My own personal experience with hierarchies has been extremely negative, beginning with my family. At the age of 10 I was already beginning to question if it was wise to concentrate power in the hands of those who could not be trusted to wield it with restraint. Entering the military at the age of 18 (mostly to escape my domineering father), I experienced an entirely new type of hierarchical dysfunctionality in this explicitly “command and control” environment. Later, when I worked for HP, I observed that being inoffensive for long periods of time appeared to be the most important criteria for promotion.

Shouting something like “Take your severance package and shove it!” I tried my luck at a series of start-ups, only to find that even small organisations could be tainted by the stench of power poisoning. When I myself finally attained an executive title, the lure of indulging in my power was barely balanced by my enormous sense of responsibility to our organization and our people. I was repeatedly tested, and only the complete collapse of our company during the 2001 dot.com bust spared me from further temptation.

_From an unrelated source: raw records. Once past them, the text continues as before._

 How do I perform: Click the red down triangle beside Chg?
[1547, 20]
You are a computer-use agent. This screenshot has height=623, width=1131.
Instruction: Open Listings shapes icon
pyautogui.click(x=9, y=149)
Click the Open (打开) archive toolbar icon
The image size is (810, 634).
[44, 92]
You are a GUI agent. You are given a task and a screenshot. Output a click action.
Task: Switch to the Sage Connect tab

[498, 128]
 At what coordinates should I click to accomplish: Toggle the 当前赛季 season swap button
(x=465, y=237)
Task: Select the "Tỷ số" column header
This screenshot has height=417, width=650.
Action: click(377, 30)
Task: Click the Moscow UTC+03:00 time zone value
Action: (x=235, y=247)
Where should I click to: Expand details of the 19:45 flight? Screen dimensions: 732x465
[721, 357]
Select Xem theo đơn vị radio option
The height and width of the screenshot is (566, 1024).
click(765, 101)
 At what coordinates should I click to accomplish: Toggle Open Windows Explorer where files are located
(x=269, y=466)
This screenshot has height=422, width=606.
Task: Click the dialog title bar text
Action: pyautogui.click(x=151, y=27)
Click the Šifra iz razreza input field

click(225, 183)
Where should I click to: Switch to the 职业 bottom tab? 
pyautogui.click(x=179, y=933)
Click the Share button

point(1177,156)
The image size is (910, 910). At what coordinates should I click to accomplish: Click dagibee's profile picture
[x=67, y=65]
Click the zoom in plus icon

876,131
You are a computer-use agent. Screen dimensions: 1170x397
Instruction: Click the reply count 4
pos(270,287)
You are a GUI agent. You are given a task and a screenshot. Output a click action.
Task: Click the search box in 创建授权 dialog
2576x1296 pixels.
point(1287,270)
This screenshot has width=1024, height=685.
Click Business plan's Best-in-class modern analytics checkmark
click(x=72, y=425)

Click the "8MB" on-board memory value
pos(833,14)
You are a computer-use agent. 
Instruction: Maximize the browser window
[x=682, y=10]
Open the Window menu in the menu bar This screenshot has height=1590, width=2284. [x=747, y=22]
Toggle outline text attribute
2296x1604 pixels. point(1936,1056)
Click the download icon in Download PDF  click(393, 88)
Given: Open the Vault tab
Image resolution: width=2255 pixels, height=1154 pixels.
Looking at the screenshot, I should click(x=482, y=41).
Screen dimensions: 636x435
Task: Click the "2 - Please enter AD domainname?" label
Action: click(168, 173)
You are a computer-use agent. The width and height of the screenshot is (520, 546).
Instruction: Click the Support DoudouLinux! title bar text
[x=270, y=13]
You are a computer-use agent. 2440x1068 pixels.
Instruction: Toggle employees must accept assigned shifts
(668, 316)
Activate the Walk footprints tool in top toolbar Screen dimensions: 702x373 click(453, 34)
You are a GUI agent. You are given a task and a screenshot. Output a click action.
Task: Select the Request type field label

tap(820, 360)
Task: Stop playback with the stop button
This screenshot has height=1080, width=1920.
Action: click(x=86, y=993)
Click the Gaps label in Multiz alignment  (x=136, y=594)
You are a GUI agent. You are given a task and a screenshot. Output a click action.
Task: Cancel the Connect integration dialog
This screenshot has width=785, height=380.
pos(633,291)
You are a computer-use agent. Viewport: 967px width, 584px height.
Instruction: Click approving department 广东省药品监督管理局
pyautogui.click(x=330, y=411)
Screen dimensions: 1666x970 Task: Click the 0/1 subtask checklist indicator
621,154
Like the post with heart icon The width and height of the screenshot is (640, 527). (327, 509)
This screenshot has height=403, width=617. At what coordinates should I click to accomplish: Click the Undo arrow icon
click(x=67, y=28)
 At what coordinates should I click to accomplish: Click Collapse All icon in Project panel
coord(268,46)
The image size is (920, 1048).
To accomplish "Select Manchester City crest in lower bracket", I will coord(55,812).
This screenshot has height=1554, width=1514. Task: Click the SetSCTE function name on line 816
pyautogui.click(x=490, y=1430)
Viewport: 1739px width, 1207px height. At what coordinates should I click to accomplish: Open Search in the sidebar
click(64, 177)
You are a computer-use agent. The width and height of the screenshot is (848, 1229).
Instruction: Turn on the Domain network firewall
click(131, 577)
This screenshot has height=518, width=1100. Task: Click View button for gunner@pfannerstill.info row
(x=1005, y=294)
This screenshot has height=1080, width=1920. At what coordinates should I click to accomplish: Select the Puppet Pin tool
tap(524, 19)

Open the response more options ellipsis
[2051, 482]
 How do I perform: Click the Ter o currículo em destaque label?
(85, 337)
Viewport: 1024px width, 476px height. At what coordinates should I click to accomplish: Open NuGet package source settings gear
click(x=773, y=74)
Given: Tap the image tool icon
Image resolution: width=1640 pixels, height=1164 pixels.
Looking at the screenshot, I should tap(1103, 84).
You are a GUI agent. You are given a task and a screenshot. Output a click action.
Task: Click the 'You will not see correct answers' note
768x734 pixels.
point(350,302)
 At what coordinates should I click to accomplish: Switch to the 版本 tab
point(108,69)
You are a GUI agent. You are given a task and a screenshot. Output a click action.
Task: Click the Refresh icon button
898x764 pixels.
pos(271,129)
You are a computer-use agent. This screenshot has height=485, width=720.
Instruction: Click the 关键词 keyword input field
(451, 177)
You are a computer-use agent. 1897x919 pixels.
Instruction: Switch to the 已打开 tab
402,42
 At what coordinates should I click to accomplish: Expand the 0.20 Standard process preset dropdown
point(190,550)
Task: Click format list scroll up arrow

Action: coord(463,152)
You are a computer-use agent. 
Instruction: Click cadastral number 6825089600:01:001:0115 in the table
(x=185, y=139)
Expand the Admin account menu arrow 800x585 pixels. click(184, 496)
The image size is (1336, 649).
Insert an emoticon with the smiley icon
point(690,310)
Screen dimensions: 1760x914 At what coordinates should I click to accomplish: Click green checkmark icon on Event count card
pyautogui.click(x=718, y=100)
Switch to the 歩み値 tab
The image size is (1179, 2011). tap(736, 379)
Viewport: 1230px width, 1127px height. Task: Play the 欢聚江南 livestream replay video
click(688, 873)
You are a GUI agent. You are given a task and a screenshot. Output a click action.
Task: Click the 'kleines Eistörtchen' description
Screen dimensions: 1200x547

Does hierarchy really improve efficiency?

Some people argue that hierarchies are important to inspire collaboration and efficiently achieve results in teams. Unfortunately for that argument, an HBR article by Zenger & Folkman showed that the 16 most common areas of weakness among senior managers in FIXED hierarchies included:

• Collaboration and teamwork

• Inspires and motivates others

• Solves problems and analyses issues

• Takes initiative

• Drives for results

Looking at the full chart of all 16 fatal flaws (below), I find it particularly disturbing that the No.1 weakness of the worst senior managers is their failure to develop others. And I’m not comforted by flaw No.5 – failure to develop themselves. These two combined signal to me that hierarchies contain within them the seeds of their own destruction.

A simple hierarchy exercise

You might be thinking “Hey, we can’t have a body without a head! We need executives to set the direction and managers to manage the work!” Yeah, I thought so, too. This makes sense in theory, but an exercise that I’ve done hundreds of times over the past 10 years with people from 50 different countries demonstrates quite the opposite. In this 10-minute experiment with a simple hierarchy people are asked to sit in the configuration shown here, with allowed communication paths represented by the red arrows. This organisational structure simulates the chain-of-command communication common in hierarchies. This exercise is done silently, using only post-its for written communication, in order to simulate the primarily email-driven work environments typical in many organisations.

At the start each team member receives a set of symbols. The team’s goal is to identify the common symbol among all team members.

The catch

Only team member A is given the team’s goal in their instructions. Team members B, C and D just receive a set of symbols. Unfortunately, team member A rarely shares the team goal with B, because they assume that all members have received the same information.